* _The data_:

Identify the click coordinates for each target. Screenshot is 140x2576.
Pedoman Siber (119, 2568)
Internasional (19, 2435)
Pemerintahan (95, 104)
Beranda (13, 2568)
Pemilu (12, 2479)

* _Directions for this task_: Print out an identical copy of the whole listing.

* _Answer to this problem_:
Identify the click coordinates for each target. Screenshot is 140x2576.
Pedoman Siber (119, 2568)
Internasional (19, 2435)
Pemerintahan (95, 104)
Beranda (13, 2568)
Pemilu (12, 2479)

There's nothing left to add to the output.